*Work to be completed*. Find each line in the entries below that contains the word "button", and copy those lines.

─── Input records ───

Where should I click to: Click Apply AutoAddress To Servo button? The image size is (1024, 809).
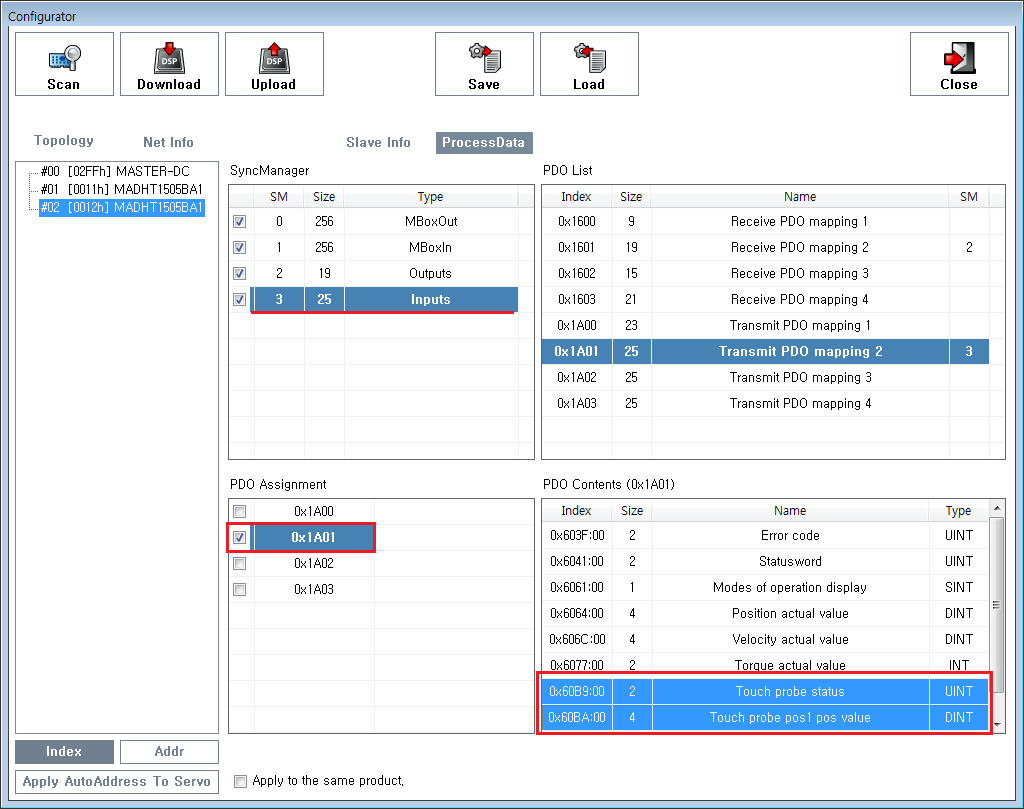(116, 781)
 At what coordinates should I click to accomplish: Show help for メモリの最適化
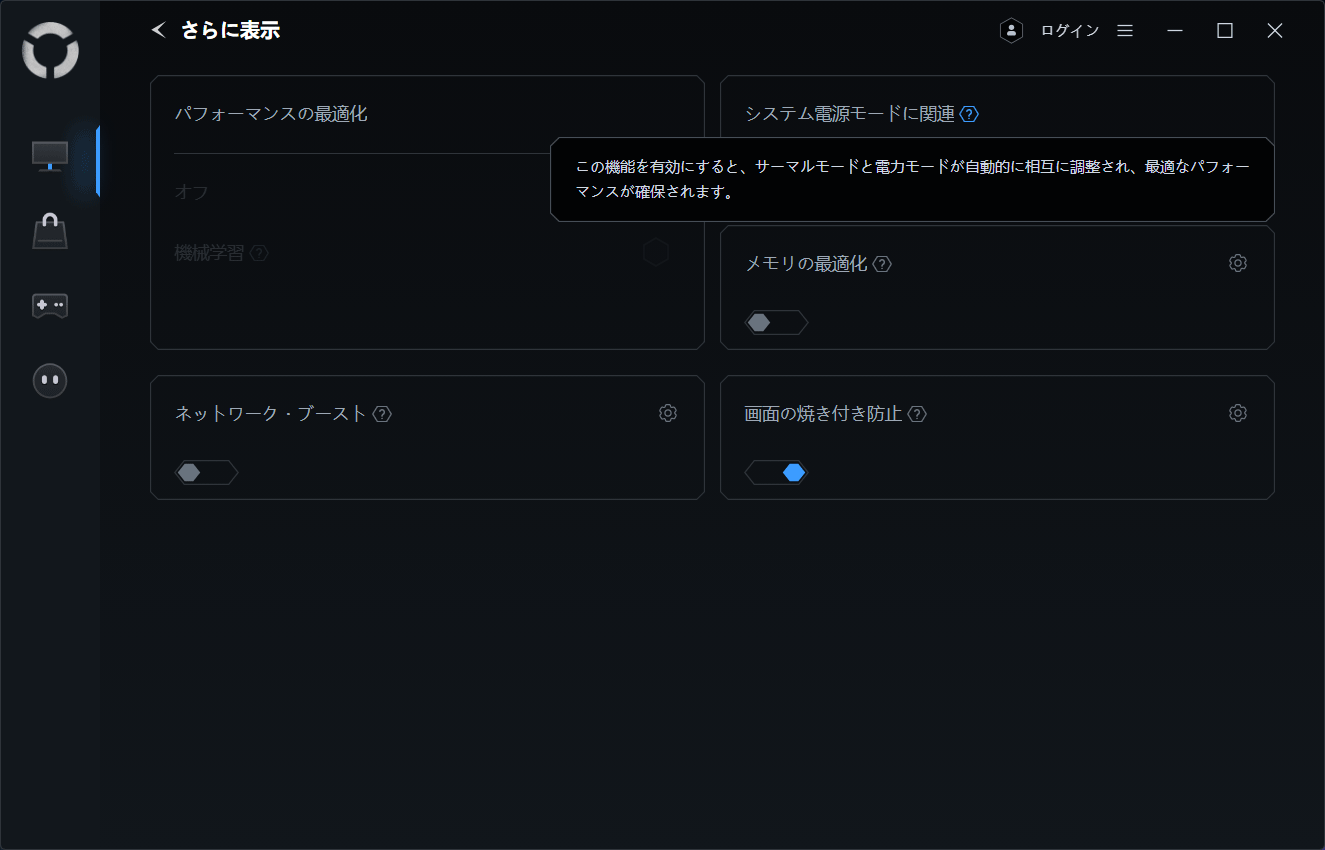pyautogui.click(x=882, y=264)
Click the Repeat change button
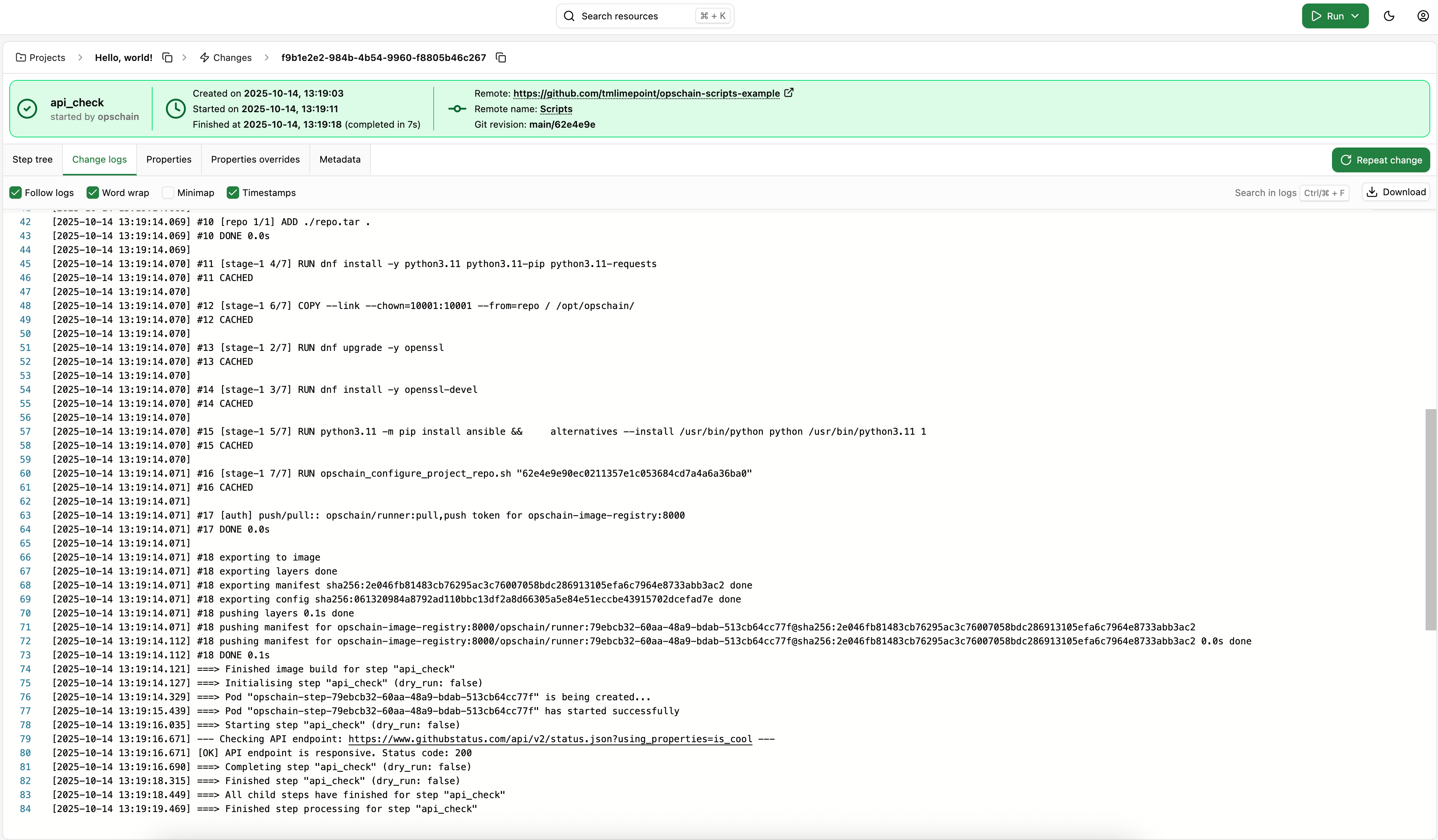Image resolution: width=1438 pixels, height=840 pixels. tap(1381, 160)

───

*Expected answer*.
Where should I click to: Click Apply AutoAddress To Servo button? The image size is (1024, 809).
Click the Repeat change button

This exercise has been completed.